Shocking data reveals that nearly 70% of professionals are open to changing jobs. Competition for experienced talent is at an all-time high now. In this scenario, if you know how to do lateral hiring, you can give your business a strong edge.
A lateral hire is simply when a company hires someone who already does a similar job elsewhere. Instead of hiring a fresher or training from scratch, companies onboard a professional who knows the work and understands the industry.
A professional lateral hiring strategy ensures impact from day one. Let’s explore unconventional techniques to attract, assess, and secure top lateral hires before your competitors do.
Summarise this post with:
Key takeaways
- Lateral hiring brings in experienced talent who need little training.
- Unconventional methods help you find candidates others miss.
- Small, skill-based talent pools improve targeting and fit.

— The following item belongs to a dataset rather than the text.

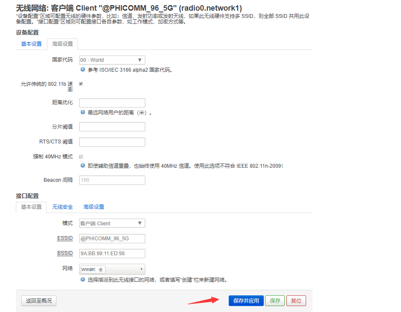Click the 保存并应用 button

- Short, realistic assessments speed up screening and boost fairness.
- Fast and transparent processes win the best candidates before competitors.
How to do lateral hiring? (quick playbook)
Let’s walk through a step-by-step guide to understand the process of lateral hiring:

- Define outcomes before the role: Be clear about what success looks like. Instead of a long list of duties, define what the person should achieve in the first 3–6 months. This helps filter the right candidates early.
- Separate must-haves from nice-to-haves skills: Too many job ads try to cover everything. Focus on the core skills that matter most. This gives you access to a broader, stronger talent pool.
- Look beyond your industry: Often, the best lateral hire doesn’t come from a competitor but from a related field. A retail manager might succeed in logistics, or a corporate lawyer could add value in compliance.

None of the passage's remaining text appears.